◆ Direction: Retype the lines verbatim, beginning at the line that contains "Where should I click to: Open" and stopping after the last line. Omit the pictures from your answer.
┌─ Information shown
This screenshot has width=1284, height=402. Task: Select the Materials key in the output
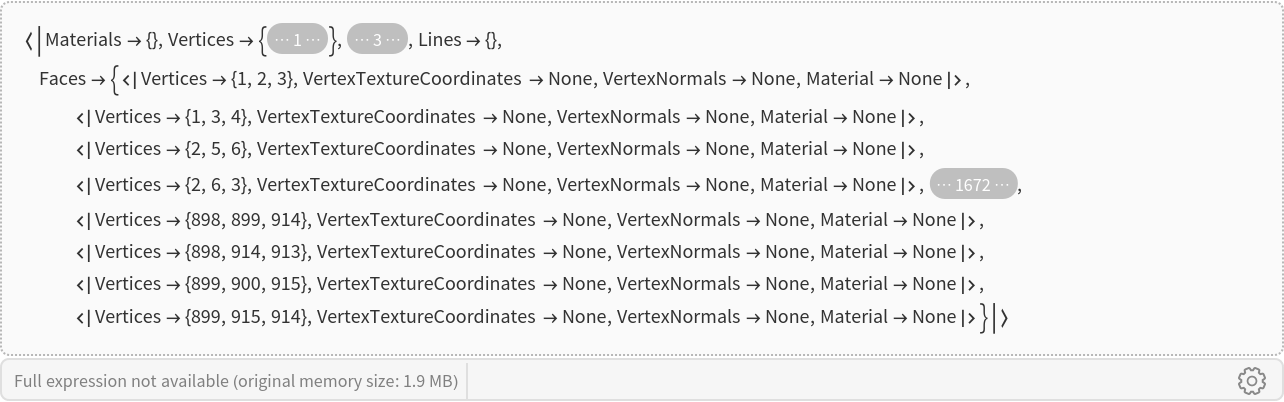click(x=83, y=41)
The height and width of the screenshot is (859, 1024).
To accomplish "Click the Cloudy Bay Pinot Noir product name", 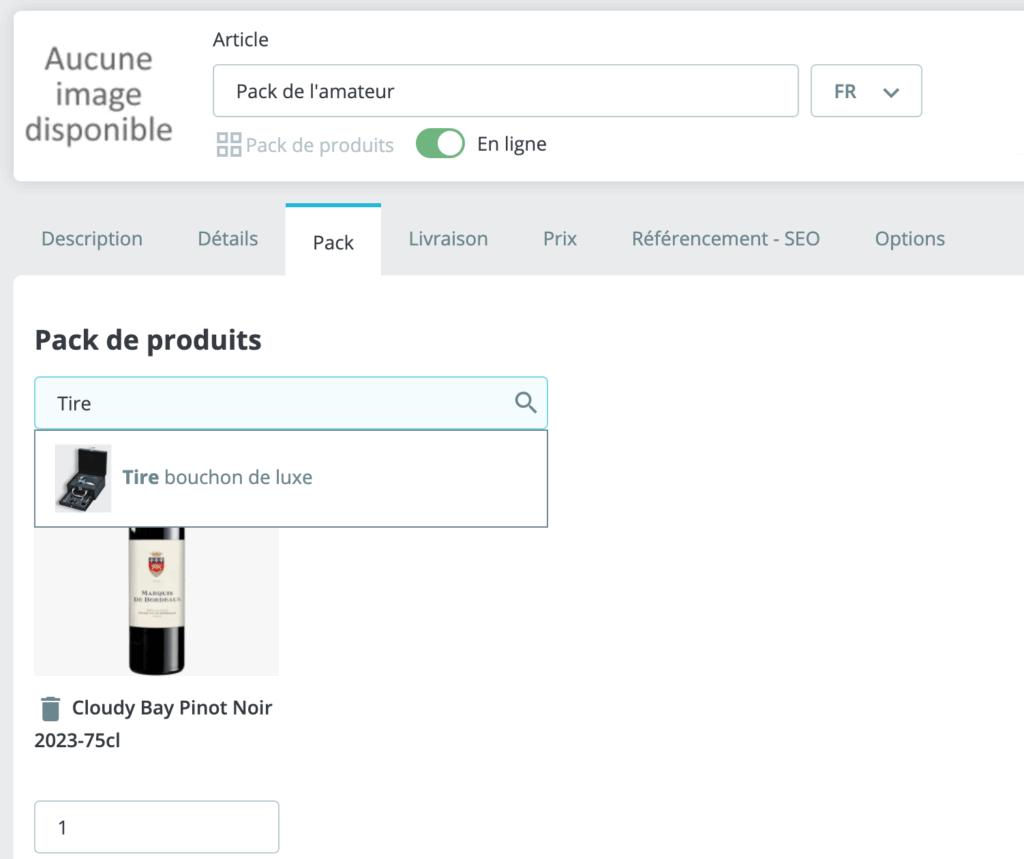I will pos(172,709).
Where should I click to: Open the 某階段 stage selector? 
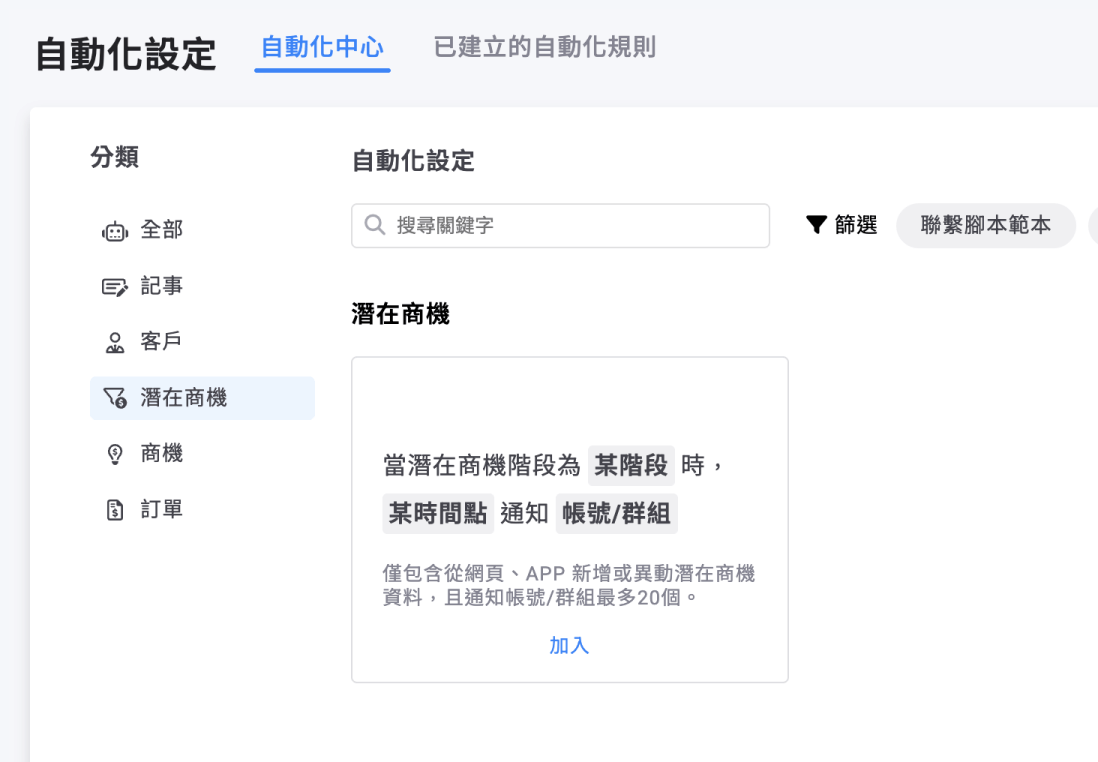[630, 466]

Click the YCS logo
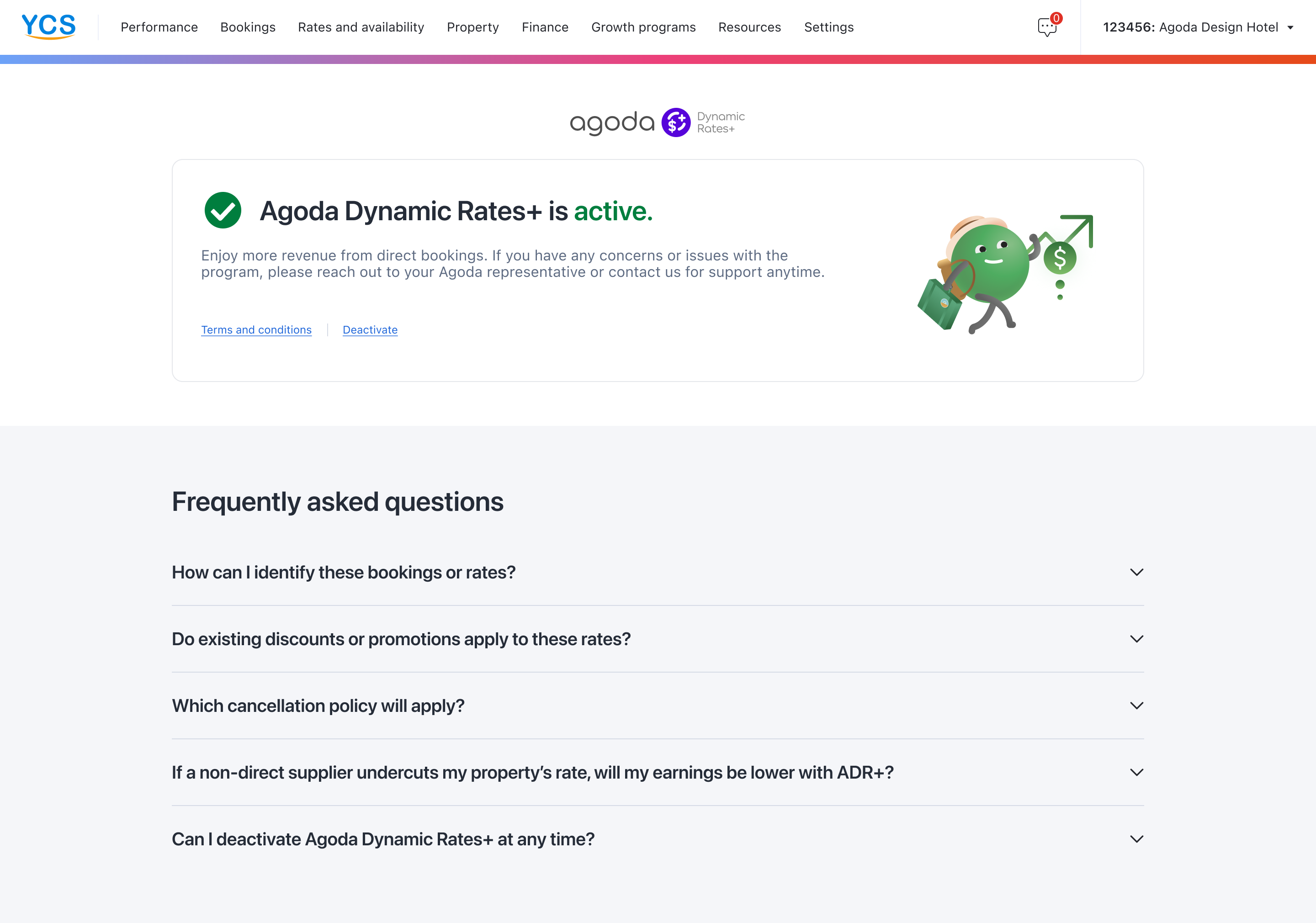(x=49, y=27)
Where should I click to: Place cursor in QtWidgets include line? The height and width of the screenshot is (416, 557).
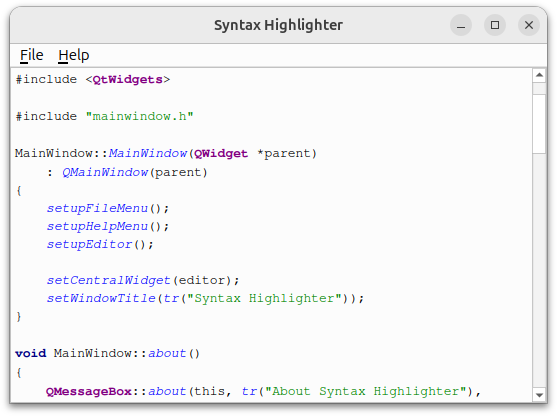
└─
◆ Result:
Where should I click to: Open the 某階段 stage selector? 
[630, 466]

Click the YCS logo
(x=49, y=27)
Where should I click to: Place cursor in QtWidgets include line? The height and width of the screenshot is (416, 557).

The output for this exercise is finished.